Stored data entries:
※ ※ ※

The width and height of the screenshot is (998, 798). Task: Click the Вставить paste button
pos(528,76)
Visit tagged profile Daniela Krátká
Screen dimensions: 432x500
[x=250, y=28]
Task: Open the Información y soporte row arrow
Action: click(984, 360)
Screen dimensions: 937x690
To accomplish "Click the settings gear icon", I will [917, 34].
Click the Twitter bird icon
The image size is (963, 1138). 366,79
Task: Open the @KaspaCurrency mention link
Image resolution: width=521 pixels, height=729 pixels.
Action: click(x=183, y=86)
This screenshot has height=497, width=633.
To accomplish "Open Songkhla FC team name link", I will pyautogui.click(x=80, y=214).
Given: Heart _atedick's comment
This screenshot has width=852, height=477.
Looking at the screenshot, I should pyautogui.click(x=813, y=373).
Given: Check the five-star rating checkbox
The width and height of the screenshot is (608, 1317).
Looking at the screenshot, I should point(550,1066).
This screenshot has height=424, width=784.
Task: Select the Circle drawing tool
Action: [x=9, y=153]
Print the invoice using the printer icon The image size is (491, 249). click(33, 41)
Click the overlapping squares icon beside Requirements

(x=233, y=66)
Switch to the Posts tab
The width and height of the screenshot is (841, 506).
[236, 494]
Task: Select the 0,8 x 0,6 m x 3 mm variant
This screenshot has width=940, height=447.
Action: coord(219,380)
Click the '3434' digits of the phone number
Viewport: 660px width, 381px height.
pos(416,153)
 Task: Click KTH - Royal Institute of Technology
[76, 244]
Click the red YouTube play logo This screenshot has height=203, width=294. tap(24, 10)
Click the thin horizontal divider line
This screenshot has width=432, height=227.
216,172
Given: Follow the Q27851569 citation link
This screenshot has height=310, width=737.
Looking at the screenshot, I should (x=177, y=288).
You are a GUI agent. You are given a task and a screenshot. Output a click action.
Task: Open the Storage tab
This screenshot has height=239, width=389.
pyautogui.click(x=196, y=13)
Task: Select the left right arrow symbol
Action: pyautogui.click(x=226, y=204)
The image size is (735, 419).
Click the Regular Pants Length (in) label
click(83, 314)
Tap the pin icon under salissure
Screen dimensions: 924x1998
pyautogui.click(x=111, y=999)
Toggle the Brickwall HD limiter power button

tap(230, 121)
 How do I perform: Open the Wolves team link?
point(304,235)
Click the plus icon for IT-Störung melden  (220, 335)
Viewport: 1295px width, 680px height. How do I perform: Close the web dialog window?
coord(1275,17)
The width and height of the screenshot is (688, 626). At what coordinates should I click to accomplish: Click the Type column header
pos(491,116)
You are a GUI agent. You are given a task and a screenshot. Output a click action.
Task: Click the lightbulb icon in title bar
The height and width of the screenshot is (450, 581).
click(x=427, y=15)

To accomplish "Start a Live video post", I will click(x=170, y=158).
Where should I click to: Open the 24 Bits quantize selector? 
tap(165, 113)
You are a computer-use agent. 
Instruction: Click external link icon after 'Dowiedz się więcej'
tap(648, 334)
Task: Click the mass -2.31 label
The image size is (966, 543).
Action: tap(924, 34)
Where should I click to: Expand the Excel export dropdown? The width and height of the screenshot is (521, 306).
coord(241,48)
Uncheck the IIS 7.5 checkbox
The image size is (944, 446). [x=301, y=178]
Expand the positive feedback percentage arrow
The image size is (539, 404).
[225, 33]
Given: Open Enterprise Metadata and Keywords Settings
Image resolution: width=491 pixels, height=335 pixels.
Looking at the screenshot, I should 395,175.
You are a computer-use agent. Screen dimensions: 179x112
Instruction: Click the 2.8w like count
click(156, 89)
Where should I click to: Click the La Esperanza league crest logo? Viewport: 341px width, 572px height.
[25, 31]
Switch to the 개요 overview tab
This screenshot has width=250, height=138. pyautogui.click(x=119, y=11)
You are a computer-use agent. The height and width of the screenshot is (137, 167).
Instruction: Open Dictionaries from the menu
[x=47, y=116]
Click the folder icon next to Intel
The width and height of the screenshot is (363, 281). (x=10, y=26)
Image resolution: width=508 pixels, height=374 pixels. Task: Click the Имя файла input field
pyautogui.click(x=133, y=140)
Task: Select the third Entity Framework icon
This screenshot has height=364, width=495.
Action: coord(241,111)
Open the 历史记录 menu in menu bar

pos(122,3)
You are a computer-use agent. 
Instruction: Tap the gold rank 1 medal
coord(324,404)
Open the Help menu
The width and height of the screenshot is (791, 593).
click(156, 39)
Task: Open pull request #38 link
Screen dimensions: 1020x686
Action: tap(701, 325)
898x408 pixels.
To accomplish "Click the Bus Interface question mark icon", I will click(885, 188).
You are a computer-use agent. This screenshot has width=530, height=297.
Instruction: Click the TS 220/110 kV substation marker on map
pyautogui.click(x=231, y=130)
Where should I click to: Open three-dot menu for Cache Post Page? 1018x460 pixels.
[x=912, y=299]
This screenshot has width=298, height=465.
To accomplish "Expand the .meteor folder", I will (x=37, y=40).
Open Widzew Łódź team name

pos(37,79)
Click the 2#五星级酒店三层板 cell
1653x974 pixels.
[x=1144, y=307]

※ ※ ※

◆ Required work
Lines from the beginning of the data above through the line containing "Screen dimensions: 937x690" are to be returned exactly, and no others.

◆ Solution
The width and height of the screenshot is (998, 798). Task: Click the Вставить paste button
pos(528,76)
Visit tagged profile Daniela Krátká
Screen dimensions: 432x500
[x=250, y=28]
Task: Open the Información y soporte row arrow
Action: click(984, 360)
Screen dimensions: 937x690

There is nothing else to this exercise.